По Кнаузу[72], во владения этого монастыря, основанного герцогом Алмошем, несчастным братом короля Кальмана, уже тогда было не менее 57 деревень, некоторые из них с довольно многочисленным населением. Так, например, в Цуппане было 70, в Сцере — 66, в Геу — 62, в Лингу — 53, в Тамаче — 35 наделов. На некоторых наделах уже тогда сидело по нескольку семей. В Шимуре, например, по грамоте числится 7 наделов на 21 семью.
Все рабы, судя по именам, были венгры. В грамоте попадаются такие имена: Алмош (соня), Хазуг (лжец), Семет (мусор), Вика (бык), Марадек (огрызок), Банди (бандит), Фаркаш (волк), Фекете (черный), Пентек (пятница), Сомбат (суббота), Окош (умник), Жидо (еврей), Цимер (рогатый), Самар (осел), Кокош (петух), Пюнкешд (святая троица). Если не что другое, то, уж во всяком случае, эти имена, выбранные явно не самими их носителями, свидетельствуют о том, что предки современных желлеров и батраков уже во времена монастырских распространителей культуры жили под постоянным надзором, их без конца понукали, бранили, карали. Они обязаны были снабжать святых отцов откормленными свиньями, волами, овцами, гусями, курами, каменной солью и не в последнюю очередь медовухой. Так, например, Геу и окрестные села должны были поставлять в среднем по 25 кебелей медовой браги каждое, что в целом составляет весьма внушительное количество. В великий пост привозили 30 больших рыб, а если улов был неудачен, приходилось платить наличными. В грамоте говорится, что нельзя никого переводить из числа рабов в свободные или из свободных в рабы.
Судя по сохранившимся многочисленным судебным документам и жалобам, нигде не грабили рабов и крепостных столь жестоко, как на монастырских землях. Этот монастырский метод — пример западной, высокой школы грабежа — очень быстро рождал противодействие. XII и XIII века оглашаются жалобами на монастыри, затем, с началом разложения средневекового уклада, жалобы несутся со всех сторон. Вначале эти жалобы имели какое-то действие. Некоторые из королей династии Арпадов в меру своих сил пытались кое-что подправить в гигантском творении Иштвана. С упадком их власти ухудшается судьба и крепостного крестьянства, и дворовых. Право на участие в управлении страной, как известно, давала земельная собственность; таким образом, венгерская история того отдаленного времени есть история крупных землевладельцев или крупных землевладений, история распрей между магнатами. О том, что ел, что думал крепостной крестьянин или раб, скажем, в эпоху святого Ласло, мы знаем ничтожно мало.

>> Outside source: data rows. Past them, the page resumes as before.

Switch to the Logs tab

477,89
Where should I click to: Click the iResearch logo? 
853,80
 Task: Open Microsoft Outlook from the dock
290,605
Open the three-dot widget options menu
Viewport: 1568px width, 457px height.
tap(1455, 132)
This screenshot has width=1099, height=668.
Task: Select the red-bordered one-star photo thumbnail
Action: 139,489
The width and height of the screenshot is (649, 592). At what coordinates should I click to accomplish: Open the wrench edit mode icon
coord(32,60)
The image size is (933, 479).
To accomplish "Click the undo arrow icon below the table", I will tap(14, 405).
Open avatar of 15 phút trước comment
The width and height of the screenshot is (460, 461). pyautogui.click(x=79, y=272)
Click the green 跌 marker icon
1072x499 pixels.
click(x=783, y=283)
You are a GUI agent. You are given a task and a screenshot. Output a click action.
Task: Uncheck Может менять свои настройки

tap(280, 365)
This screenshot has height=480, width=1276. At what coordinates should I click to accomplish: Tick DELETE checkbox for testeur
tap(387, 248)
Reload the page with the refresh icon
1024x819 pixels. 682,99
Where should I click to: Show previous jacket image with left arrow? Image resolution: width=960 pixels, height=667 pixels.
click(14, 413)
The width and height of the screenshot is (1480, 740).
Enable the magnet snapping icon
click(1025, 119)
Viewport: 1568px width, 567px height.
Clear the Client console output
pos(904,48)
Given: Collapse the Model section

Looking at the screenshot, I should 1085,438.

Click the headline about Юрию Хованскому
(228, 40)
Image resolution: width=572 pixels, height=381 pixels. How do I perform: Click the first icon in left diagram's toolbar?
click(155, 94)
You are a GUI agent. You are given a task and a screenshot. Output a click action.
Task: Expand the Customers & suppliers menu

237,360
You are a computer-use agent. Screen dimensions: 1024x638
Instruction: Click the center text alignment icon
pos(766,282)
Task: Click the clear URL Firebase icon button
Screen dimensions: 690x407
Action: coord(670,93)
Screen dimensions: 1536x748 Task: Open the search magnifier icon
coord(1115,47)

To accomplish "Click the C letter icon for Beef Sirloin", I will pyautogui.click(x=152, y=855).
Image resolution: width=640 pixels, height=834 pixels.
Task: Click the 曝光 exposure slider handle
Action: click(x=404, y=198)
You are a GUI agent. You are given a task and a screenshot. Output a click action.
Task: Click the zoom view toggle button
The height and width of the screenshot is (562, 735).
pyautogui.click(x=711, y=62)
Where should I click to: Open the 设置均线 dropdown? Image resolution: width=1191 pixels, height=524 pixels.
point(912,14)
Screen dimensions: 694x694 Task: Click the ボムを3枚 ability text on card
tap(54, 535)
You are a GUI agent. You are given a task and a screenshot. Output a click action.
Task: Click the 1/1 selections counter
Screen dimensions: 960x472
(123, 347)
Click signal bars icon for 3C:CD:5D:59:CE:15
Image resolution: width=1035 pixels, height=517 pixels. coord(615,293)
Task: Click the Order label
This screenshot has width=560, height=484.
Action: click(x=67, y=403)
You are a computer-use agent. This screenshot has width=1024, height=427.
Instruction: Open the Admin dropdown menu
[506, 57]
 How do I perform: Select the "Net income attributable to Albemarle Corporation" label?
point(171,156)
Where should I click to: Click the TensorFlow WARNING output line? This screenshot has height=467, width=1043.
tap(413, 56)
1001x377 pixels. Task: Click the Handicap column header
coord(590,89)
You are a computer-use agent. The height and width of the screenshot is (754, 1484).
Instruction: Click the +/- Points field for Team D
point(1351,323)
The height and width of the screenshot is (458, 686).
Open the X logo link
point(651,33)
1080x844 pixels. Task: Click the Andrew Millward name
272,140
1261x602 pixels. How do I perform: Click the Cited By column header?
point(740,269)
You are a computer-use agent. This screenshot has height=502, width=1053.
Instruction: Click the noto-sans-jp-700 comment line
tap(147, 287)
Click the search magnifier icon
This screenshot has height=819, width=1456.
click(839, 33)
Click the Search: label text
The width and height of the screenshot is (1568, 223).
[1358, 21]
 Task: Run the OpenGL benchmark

Оттон, епископ фрейзингенский, умерший в 1158 году, застал жителей Алфельда в середине XII века еще в шатрах. Наши историографы по большей части удовлетворяются тем фактом, что эти крепостные и рабы были иноземцами, мягко намекая этим на то, что жалеть их особенно нечего. Ну а господа завоеватели кровью, пролитой у Альпара[73], обрели право на землю и на господство. Однако истина, как мы видели, прямо противоположна этому утверждению. Как свидетельствуют, между прочим, их меткие клички, рабы были венграми. Из числа венгров даже вожди не брали землю в собственность: они просто не понимали ее ценности, считая богатством только скот. Агоштон[74], которого никак нельзя упрекнуть в национальной предвзятости, показывает и настаивает на том, что частными землевладельцами вначале, да и позднее почти без исключения были чужестранцы, главным образом немцы, уже знавшие на примере западного, более развитого хозяйствования ценность и способы приобретения земли. Они-то и основывают затем крупные поместья и порабощают даже бывших вольных общинников, уже тогда открыто ссылаясь на историческое развитие и особое положение страны. Была эпоха, когда барщина в Австрии составляла двенадцать дней в году, а у нас в это же время — три дня в неделю.